La SNCF, entre 1940 et 1944, joue un rôle essentiel puisque toute l'économie du pays dépend du trafic ferroviaire (voyageurs, marchandises, matières premières et produits agricoles).

Comme pour l'ensemble de la population française, l'attitude des cheminots varie de la collaboration à la résistance. Les cheminots appartiennent cependant à l'une des corporations professionnelles les plus représentées dans les organisations de résistance.

Certains d'entre eux, hostiles aux exigences des Allemands, se mettent rapidement à pratiquer un travail au ralenti.

La SNCF constitue en effet un poste d'observation privilégié à la fois pour repérer les mouvements de l'occupant, mais aussi pour les gêner ou même les bloquer.

Naissent alors des groupes clandestins structurés par des cadres de l'entreprise, comme Louis Armand, occupés à guider les actions des Alliés et à les informer. Cette résistance informelle est importante chez les cheminots et s'appuie sur leur sens de la solidarité.

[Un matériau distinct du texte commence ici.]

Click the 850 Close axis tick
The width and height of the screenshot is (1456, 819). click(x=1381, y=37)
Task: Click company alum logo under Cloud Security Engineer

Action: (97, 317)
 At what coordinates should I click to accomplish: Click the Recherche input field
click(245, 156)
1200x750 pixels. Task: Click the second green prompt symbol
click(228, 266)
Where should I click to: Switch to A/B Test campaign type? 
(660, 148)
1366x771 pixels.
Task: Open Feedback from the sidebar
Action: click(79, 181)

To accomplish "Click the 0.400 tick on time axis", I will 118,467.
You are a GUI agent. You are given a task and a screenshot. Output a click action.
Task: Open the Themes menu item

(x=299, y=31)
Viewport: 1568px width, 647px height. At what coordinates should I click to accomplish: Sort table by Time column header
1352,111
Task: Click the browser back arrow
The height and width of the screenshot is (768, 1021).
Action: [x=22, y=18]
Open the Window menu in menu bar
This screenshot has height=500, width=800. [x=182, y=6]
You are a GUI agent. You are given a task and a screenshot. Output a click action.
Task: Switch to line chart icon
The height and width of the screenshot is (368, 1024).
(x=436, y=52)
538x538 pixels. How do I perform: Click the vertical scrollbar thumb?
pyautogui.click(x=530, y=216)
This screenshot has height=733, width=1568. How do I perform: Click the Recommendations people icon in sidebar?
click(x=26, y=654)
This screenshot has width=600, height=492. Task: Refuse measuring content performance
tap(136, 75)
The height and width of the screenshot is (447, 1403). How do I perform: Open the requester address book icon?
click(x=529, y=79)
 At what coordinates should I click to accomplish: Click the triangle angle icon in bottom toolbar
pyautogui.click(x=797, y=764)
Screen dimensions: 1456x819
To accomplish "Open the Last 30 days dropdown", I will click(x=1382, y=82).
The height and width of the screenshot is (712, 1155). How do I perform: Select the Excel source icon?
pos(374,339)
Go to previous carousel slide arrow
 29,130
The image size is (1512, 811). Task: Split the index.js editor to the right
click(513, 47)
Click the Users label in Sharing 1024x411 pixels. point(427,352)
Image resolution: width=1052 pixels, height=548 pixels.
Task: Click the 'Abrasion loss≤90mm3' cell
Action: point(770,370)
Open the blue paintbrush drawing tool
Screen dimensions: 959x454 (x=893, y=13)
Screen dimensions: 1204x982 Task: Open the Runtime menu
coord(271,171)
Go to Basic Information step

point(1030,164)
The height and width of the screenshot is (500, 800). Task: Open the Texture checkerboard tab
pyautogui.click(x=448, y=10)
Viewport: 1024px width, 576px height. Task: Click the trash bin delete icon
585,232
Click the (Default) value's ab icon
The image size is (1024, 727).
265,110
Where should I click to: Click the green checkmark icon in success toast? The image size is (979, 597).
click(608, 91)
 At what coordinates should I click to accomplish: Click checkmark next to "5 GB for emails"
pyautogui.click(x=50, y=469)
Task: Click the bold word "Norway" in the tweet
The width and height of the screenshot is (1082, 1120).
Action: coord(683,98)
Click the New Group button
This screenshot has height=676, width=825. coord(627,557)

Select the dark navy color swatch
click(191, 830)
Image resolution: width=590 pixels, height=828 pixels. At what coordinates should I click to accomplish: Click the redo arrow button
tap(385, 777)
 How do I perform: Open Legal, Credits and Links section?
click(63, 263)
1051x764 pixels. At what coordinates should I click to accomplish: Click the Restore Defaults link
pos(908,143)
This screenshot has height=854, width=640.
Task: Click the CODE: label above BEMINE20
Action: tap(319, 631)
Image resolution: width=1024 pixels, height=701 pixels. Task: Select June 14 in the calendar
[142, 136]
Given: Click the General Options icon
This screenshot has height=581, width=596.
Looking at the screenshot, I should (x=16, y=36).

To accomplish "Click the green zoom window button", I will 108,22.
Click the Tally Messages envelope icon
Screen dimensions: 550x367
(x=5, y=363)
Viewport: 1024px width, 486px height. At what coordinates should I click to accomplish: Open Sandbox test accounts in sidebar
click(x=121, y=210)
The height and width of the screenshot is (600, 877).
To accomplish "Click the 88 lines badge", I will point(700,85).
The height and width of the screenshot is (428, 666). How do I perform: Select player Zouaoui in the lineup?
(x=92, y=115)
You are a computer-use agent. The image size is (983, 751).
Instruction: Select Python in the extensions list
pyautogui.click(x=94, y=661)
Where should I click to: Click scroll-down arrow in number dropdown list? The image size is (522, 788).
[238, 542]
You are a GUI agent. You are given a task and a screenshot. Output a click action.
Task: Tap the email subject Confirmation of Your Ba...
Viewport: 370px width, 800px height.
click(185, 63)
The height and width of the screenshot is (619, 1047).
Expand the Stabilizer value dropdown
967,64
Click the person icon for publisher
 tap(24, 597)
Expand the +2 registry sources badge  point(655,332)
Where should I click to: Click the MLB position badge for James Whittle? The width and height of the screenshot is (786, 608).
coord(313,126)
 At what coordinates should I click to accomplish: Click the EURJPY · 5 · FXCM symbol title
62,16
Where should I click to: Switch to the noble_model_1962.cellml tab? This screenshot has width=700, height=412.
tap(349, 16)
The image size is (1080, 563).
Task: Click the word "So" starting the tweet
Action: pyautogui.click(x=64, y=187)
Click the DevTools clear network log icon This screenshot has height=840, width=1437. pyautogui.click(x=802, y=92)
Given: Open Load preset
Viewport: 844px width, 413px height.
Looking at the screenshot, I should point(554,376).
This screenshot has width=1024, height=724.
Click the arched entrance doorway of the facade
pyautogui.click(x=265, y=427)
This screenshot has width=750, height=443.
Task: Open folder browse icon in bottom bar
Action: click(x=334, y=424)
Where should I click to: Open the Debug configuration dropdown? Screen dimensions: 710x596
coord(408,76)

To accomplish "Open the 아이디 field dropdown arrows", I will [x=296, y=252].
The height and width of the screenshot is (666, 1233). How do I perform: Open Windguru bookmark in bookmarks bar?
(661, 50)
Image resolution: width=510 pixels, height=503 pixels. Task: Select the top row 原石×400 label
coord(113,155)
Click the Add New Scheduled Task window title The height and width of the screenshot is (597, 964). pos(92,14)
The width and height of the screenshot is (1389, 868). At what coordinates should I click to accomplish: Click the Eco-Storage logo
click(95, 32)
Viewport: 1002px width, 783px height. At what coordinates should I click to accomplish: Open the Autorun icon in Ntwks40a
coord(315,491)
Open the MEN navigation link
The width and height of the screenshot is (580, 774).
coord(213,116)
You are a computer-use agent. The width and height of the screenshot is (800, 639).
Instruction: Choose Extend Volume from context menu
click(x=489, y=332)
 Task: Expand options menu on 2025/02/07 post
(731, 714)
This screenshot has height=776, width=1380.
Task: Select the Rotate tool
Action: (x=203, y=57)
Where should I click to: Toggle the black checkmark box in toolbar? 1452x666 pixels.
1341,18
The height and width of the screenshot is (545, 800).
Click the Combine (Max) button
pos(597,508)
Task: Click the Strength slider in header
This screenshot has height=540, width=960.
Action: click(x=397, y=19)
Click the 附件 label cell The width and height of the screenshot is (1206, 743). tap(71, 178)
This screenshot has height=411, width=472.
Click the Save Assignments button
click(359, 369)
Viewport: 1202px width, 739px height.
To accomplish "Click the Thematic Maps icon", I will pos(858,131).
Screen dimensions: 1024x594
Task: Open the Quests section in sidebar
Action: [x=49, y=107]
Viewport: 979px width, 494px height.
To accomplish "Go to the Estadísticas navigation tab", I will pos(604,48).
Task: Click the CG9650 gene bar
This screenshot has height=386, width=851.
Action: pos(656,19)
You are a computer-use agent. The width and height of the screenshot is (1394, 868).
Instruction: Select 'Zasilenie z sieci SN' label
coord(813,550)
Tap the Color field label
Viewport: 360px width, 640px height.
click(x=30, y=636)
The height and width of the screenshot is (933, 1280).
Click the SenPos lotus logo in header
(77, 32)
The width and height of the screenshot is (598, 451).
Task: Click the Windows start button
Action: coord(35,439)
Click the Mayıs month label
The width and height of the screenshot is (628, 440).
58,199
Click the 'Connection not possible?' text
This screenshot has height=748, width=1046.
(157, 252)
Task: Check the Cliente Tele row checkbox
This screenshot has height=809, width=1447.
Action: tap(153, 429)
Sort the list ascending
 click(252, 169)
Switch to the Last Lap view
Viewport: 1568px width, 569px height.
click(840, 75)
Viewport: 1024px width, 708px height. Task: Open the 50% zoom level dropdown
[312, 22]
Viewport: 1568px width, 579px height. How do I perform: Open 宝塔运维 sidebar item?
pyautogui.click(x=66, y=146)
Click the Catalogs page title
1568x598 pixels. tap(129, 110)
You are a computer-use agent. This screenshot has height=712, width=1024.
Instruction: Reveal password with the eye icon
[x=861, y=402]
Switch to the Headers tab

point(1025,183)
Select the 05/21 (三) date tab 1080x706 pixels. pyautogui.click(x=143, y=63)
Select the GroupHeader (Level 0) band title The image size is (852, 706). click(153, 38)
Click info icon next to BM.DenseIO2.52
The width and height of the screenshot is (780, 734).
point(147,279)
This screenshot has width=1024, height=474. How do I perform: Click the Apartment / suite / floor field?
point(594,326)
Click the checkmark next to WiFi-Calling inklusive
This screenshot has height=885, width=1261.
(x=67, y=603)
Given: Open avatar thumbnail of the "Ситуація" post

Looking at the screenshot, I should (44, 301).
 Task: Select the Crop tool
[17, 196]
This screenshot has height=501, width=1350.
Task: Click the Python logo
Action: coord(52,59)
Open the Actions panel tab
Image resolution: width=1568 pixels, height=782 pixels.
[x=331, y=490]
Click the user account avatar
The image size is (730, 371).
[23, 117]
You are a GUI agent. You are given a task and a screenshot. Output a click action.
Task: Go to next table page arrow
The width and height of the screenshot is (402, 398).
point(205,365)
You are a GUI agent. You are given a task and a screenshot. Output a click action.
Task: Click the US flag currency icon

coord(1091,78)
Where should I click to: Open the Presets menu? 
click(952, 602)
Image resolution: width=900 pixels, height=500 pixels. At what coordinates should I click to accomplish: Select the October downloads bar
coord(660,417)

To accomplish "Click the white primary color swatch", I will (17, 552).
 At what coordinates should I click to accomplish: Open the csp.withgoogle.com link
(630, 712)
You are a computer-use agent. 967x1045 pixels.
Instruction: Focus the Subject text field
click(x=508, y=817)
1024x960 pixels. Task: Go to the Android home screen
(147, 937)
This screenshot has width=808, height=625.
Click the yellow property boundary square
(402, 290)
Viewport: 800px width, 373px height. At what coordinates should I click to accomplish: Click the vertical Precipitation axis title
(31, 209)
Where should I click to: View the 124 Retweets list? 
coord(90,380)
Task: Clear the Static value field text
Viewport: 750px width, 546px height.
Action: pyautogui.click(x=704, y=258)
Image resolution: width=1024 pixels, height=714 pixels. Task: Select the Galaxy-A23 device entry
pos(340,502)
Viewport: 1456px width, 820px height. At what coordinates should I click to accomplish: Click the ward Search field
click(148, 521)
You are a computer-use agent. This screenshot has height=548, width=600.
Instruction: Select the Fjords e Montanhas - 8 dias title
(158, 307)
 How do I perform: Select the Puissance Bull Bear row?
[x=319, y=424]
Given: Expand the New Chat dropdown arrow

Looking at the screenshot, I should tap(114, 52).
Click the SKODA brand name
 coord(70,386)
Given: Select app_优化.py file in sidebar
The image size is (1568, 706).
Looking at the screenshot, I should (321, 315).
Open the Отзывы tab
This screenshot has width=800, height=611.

Le chemin de fer ne doit pas être totalement aux mains de l'occupant : il faut favoriser le transport de personnes et de matériel vers la zone libre, tout en cachant habilement cette résistance.
Louis Armand envoie à Londres les renseignements dont il dispose sur le comportement de l'armée allemande, afin de renseigner le seul pays adversaire de l'Allemagne à cette date, notamment par des informations sur les transports militaires allemands assurés par la SNCF.